Stationary Process Invertibility and the Unilateral Shift Operator

TL;DR

This paper explores the use of the unilateral shift operator for analyzing stationary process invertibility, establishing a rigorous operator theoretic foundation and connecting it with transfer function invertibility.

Contribution

It unifies stationary process invertibility with algebraic invertibility of transfer functions using the unilateral shift operator and operator theory.

Findings

Proves that for f in Wiener algebra, f(T) is well defined and equals the Toeplitz operator.

Establishes that the norm of f(T) equals the supremum norm of f.

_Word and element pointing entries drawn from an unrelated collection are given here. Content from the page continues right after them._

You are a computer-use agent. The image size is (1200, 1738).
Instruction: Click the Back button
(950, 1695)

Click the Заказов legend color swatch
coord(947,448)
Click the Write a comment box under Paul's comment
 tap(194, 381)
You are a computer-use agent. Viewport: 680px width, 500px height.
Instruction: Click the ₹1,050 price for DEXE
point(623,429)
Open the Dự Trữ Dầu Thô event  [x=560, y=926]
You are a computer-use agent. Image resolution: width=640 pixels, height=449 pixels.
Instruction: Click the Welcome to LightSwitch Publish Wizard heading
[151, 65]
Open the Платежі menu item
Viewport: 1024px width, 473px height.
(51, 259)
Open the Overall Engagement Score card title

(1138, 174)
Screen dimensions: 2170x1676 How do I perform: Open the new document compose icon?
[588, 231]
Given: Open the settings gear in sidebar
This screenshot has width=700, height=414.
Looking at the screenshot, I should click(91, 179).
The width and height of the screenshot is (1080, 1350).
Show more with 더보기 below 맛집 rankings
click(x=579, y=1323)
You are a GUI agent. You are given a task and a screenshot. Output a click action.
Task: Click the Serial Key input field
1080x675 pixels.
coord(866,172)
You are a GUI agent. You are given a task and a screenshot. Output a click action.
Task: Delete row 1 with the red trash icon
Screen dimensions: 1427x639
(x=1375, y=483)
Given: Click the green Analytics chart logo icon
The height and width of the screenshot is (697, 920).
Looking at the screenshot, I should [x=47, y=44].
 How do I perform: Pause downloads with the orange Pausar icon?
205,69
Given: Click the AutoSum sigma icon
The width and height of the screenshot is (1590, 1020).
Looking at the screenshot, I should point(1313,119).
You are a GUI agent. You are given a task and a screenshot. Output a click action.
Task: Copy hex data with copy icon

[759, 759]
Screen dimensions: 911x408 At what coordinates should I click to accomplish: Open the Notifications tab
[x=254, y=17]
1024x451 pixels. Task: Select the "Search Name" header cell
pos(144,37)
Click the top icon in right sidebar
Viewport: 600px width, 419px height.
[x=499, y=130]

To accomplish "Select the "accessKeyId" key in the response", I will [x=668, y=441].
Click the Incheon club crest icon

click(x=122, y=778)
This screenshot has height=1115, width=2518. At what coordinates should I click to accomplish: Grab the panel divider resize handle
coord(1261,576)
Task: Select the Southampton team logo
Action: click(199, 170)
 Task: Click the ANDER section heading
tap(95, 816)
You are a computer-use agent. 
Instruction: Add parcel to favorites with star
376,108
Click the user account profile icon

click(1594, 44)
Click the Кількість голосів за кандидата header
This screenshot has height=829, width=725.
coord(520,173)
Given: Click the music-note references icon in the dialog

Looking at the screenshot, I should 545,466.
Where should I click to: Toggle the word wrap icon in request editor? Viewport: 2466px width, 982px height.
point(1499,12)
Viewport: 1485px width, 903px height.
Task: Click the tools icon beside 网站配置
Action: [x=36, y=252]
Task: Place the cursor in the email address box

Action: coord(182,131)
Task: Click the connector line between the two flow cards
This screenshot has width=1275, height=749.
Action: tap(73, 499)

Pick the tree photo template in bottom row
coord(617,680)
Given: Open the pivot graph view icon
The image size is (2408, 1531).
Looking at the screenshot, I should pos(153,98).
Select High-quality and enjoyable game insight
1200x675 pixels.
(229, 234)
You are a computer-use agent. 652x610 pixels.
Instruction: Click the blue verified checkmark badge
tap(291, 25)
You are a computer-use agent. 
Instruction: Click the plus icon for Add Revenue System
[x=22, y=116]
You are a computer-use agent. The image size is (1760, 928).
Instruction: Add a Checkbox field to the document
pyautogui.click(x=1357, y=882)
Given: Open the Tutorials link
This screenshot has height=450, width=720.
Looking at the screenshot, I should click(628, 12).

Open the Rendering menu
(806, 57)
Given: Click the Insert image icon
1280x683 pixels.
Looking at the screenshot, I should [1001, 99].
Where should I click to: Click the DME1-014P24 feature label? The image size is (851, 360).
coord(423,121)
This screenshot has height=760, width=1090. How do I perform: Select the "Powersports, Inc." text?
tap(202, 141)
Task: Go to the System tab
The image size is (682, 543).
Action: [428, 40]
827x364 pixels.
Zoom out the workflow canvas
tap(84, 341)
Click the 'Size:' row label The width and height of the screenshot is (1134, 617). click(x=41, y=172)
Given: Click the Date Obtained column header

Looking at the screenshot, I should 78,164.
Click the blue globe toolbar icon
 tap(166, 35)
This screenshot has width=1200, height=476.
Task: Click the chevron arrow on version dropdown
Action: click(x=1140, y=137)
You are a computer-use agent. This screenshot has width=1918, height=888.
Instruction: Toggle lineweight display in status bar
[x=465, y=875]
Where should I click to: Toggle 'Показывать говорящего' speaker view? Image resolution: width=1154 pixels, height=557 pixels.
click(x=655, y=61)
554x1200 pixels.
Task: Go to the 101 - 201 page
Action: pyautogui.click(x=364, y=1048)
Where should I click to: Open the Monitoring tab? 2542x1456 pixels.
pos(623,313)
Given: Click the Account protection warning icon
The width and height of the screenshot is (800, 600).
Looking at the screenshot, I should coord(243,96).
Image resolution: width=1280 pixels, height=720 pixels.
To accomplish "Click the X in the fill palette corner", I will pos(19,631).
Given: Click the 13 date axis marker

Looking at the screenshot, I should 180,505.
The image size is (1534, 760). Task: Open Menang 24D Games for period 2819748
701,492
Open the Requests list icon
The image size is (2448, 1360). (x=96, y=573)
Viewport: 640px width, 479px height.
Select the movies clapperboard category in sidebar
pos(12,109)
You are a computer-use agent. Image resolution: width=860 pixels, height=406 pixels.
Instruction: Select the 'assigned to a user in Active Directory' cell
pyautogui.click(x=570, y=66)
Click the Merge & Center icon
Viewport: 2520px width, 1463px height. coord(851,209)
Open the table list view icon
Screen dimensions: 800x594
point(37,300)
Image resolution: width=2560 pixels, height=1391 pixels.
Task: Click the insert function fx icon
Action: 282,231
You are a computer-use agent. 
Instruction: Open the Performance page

Links process invertibility with algebraic invertibility of transfer functions.

Abstract

The bilateral shift operator $B$ has been the mainstay of stationary process modeling whereas we argue that the unilateral shift operator $T$ may be better suited to analyze invertibility. While doing so, we partially unify the notion of stationary process invertibility (associated with a sufficent but not necessary $\ell^1$ condition) with the algebraic invertibility of the transfer function $f(T)$. We establish a rigorous operator theoretic foundation for these arguments proving that for $f \in \mathbb{W}_+$, the Wiener algebra, $f(T)$ is well defined, that $\| f(T) \| = \| f \|_{\infty}$ and that $f(T) = T_f$, the Toeplitz operator.